* **AIM OF THE TASK**
Rewrite the part of the material that opens with the line containing "Click the checklist with pie chart icon" and runs to the end, swapping "more options" for "extra options" and changing nothing else. Leave the pictures out of your answer.

** Start of GIVEN ENTRIES **

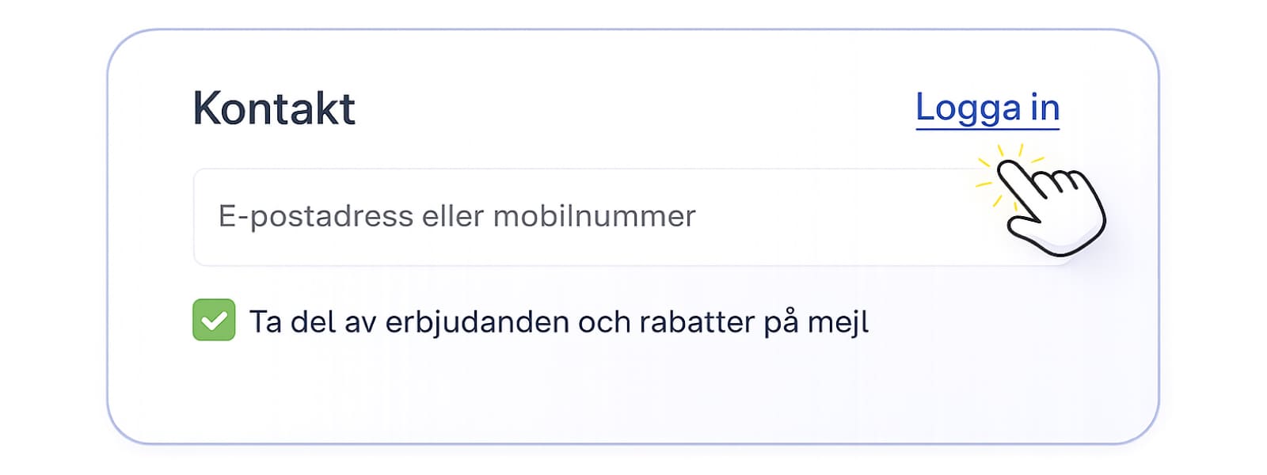
Task: Click the white checkmark icon
Action: 214,321
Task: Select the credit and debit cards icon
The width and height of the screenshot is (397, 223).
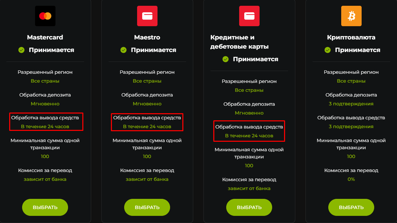Action: [x=249, y=16]
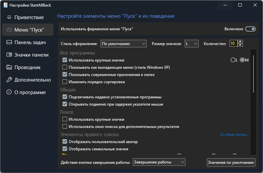Screen dimensions: 263x173
Task: Open the Завершение работы action dropdown
Action: [x=159, y=162]
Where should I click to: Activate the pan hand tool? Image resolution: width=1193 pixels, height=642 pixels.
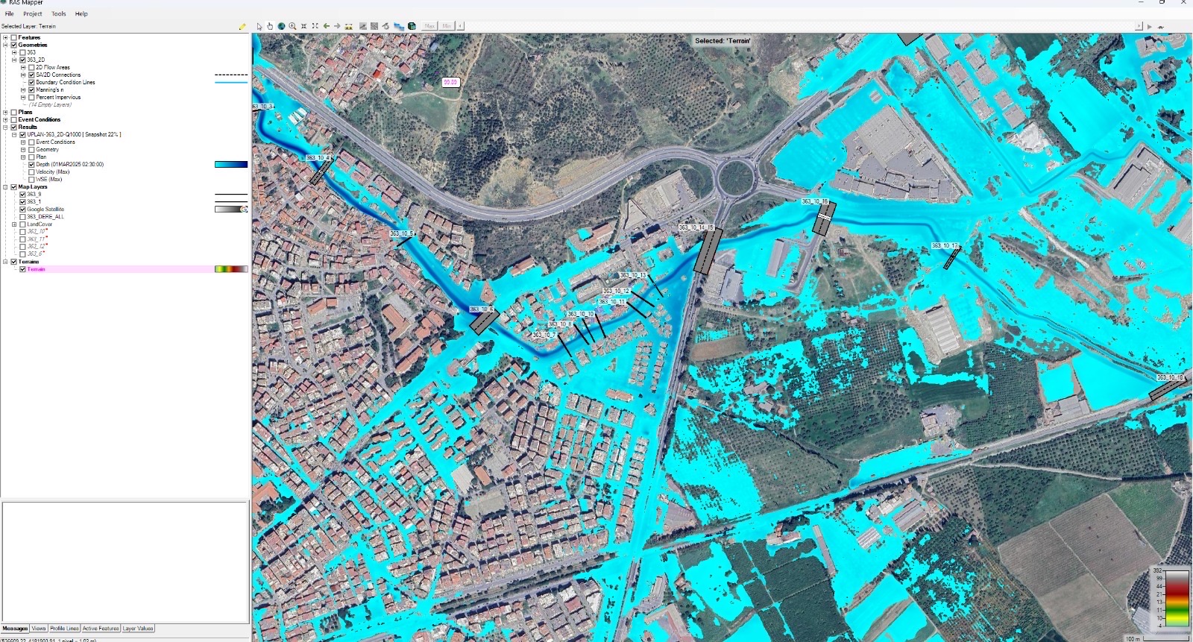click(270, 26)
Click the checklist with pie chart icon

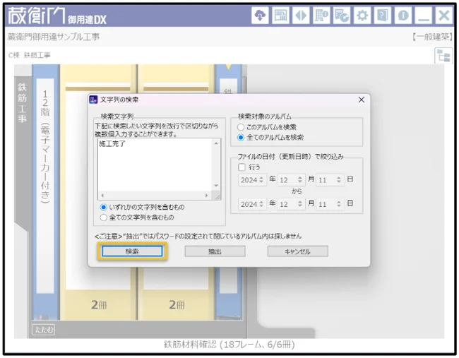341,16
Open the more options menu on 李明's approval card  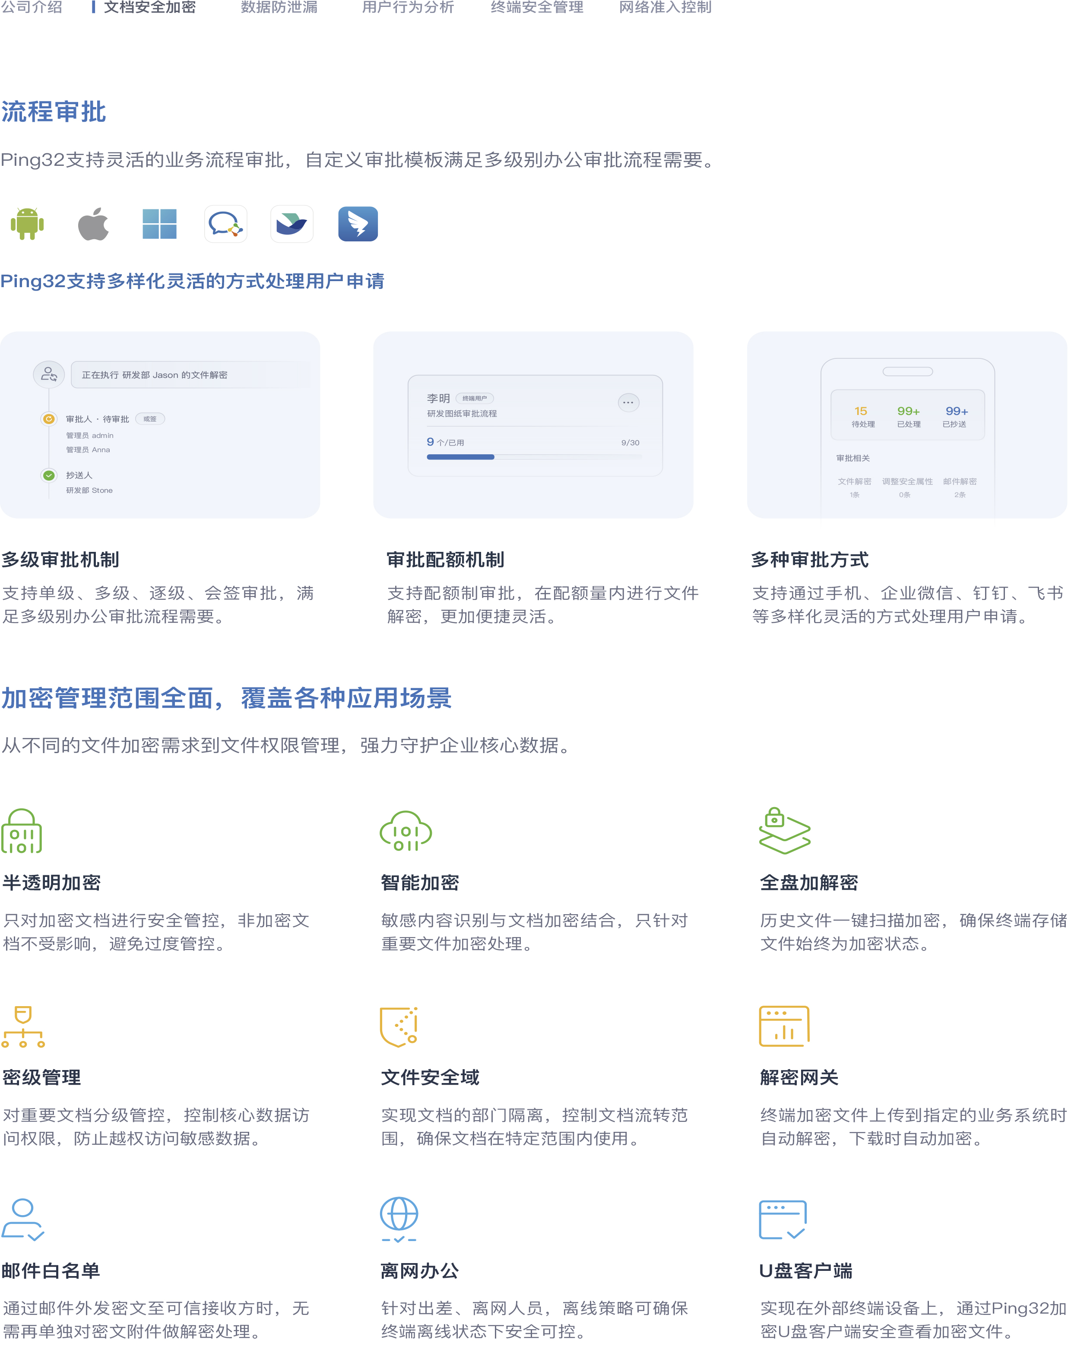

** End of GIVEN ENTRIES **

* **TASK OUTPUT**
Click the checklist with pie chart icon

341,16
Open the extra options menu on 李明's approval card  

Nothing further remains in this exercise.